Rpb1 (RNAPII) binding
To quantify Rpb1 ChIP-seq signals for each gene, a ratio was calculated of the total number of reads in each ORF before treatment to the total number of reads in each ORF after the indicated times of rapamycin or vehicle treatment, or after 1h in galactose for the strain carrying pGAL1-SFP1-TAP. In the Sfp1-FRB anchor-away experiment measuring Rbp1 ChIP, S. pombe chromatin was used as a “spike-in” control for normalization, as described previously (Bruzzone et al., 2018).
ChEC-seq
ChEC-seq experiments were performed essentially as described (Zentner et al., 2015) with the following modifications. Cells in which MNase was fused at the C-terminus of the endogenous SFP1 gene were used to determine Sfp1 binding. Cells in which MNase was placed under the control of REB1 promoter were used as a control. One sample corresponds to 12 ml of culture at OD600 = 0.7. Cells were washed twice with buffer A (15 mM Tris 7.5, 80 mM KCl, 0.1 mM EGTA, 0.2 mM spermine, 0.5 mM spermidine, 1xRoche EDTA-free mini protease inhibitors, 1 mM PMSF) and resuspended in 200 μl of buffer A with 0.1% digitonin. The cells were incubated for 5 min at 30°C at which point MNase was induced by addition of 5 mM CaCl2 and stopped at the desired timepoint by adding EGTA to a final concentration of 50 mM. DNA was purified using MasterPure Yeast DNA purification Kit (Epicentre) according to the manufacturer’s instruction. Large DNA fragments were removed by a 5-min incubation with 2.5x volume of AMPure beads (Agencourt) after which the supernatant was kept, and MNase-digested DNA was precipitated using isopropanol. Libraries were prepared using NEBNext kit (New England Biolabs) according to the manufacturer’s instructions. Before the PCR amplification of the libraries small DNA fragments were selected by a 5-minute incubation with 0.9x volume of the AMPure beads after which the supernatant was kept and incubated with the same volume of beads as before for another 5 min. After washing the beads with 80% ethanol the DNA was eluted with 0.1x TE and PCR was performed. Adaptor dimers were removed by a 5-min incubation with 0.8x volume of the AMPure beads after which the supernatant was kept and incubated with 0.3x volume of the beads. The beads were then washed twice with 80% ethanol and DNA was eluted using 0.1x TE. The quality of the libraries was verified by running an aliquot on a 2% agarose gel. Libraries were sequenced using a HiSeq 2500 machine in single-end mode. Reads were extended by the read length. To analyze the Sfp1-MNase binding pattern, read ends were considered to be MNase cuts and were mapped to the genome (sacCer3 assembly) using HTSstation (David et al., 2014). For peak analysis MACS software was used through HTSstation, using free-MNase signal as background. Motifs were detected using MEME (Bailey, Boden et al., 2009) with sequences from each identified ChEC signal peak as input.

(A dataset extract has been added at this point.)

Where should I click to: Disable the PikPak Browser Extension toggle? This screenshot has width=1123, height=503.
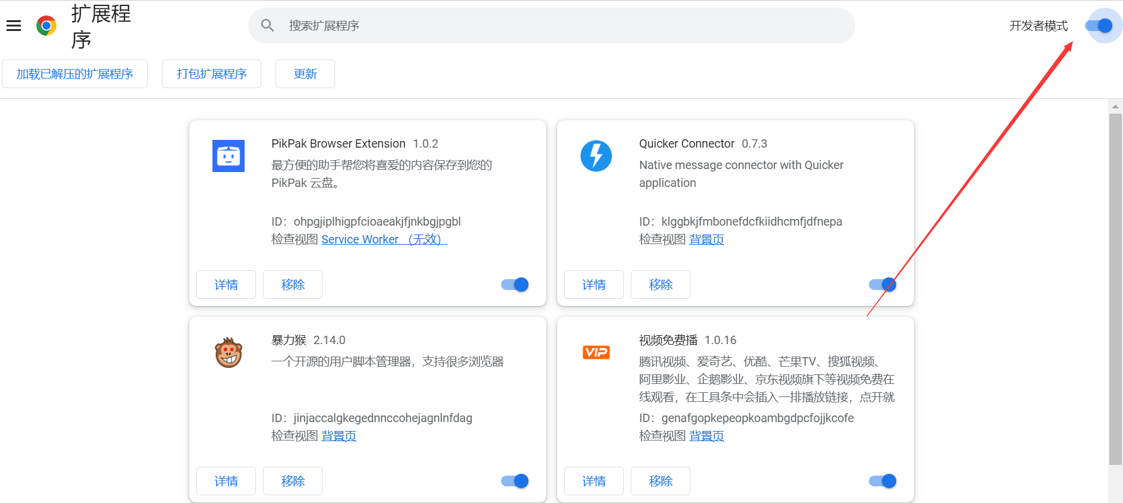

Data and software availability
All sequencing and microarray data generated in this study were submitted to the GEO database as SuperSeries GSE118561.
Author contributions
B.A. and S.T. designed the study, together with D.S., and carried out most of the experiments. Y.G. constructed and characterized Sfp1 anchor-away strains, B.A. and S.M. performed all ChEC-seq experiments, and S.K. analysed RNAPII binding on coding regions and the “spike-in” control for RNAPII ChIP-seq following Sfp1 depletion. B.A. and D.S. wrote the manuscript.
Competing interests
The authors declare no competing interests.
Acknowledgements
We thank other members of the Shore laboratory for helpful discussions; Florian Steiner and Robbie Loewith for comments on the manuscript; Uli Laemmli for ChEC reagents and advice on the ChEC method; Mylène Docquier and the Institute of Genetics and Genomics of Geneva (iGE3; http://www.ige3.unige.ch/genomics-platform.php) for high-throughput DNA sequencing; Nicolas Roggli for expert artwork; and Thomas Schalch for the use of his local Galaxy server. B.A. acknowledges support from an EMBO Long-Term Fellowship. D.S. acknowledges support from the Swiss National Fund (grant number 31003A_170153) and the Republic and Canton of Geneva.